## [TASK GOAL]
From the entries below, reproduce exactly the line containing "Instruction: Uncheck the", the line containing "234x191 pixels.", and every line in between, with nothing added.

## [RECORDS SHOWN]

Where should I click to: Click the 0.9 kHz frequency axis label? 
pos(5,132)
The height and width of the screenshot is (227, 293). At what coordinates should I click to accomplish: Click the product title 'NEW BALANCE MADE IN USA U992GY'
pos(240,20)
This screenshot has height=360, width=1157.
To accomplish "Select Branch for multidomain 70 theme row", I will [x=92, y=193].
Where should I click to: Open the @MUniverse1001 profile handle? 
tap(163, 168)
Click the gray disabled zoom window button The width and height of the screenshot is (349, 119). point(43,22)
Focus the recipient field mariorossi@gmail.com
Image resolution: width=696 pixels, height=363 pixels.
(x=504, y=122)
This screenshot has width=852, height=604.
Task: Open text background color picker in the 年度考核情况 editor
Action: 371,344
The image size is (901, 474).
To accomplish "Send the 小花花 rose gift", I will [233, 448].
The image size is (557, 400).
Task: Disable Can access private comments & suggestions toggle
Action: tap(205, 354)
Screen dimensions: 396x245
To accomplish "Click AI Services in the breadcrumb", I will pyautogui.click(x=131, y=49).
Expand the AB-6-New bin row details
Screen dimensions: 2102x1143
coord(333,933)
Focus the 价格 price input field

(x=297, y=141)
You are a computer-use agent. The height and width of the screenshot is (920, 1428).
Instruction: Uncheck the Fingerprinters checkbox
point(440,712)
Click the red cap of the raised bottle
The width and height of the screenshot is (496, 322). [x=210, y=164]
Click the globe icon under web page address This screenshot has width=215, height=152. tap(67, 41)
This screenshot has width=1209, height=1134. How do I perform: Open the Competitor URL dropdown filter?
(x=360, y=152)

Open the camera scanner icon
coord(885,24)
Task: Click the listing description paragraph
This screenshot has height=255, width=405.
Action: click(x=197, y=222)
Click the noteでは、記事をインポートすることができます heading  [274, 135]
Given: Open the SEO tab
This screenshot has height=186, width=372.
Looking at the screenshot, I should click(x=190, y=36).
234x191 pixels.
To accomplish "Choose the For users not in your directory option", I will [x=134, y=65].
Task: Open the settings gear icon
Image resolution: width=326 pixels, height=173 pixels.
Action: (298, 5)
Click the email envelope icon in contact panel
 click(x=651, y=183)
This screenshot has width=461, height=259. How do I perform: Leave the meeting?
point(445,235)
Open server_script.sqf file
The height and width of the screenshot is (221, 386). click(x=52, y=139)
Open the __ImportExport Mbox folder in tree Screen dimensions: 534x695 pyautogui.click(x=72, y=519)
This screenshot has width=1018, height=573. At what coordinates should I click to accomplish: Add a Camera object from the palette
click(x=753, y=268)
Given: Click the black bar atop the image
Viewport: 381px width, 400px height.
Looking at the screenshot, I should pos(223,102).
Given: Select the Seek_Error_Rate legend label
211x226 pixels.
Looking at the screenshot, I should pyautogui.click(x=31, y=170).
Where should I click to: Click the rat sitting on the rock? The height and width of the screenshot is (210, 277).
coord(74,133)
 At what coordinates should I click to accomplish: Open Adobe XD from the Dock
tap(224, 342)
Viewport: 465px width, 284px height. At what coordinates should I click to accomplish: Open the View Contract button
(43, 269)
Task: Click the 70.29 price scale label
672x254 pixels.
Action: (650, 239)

## [WRITTEN REPLY]
Instruction: Uncheck the Fingerprinters checkbox
point(440,712)
Click the red cap of the raised bottle
The width and height of the screenshot is (496, 322). [x=210, y=164]
Click the globe icon under web page address This screenshot has width=215, height=152. tap(67, 41)
This screenshot has width=1209, height=1134. How do I perform: Open the Competitor URL dropdown filter?
(x=360, y=152)

Open the camera scanner icon
coord(885,24)
Task: Click the listing description paragraph
This screenshot has height=255, width=405.
Action: click(x=197, y=222)
Click the noteでは、記事をインポートすることができます heading  [274, 135]
Given: Open the SEO tab
This screenshot has height=186, width=372.
Looking at the screenshot, I should click(x=190, y=36).
234x191 pixels.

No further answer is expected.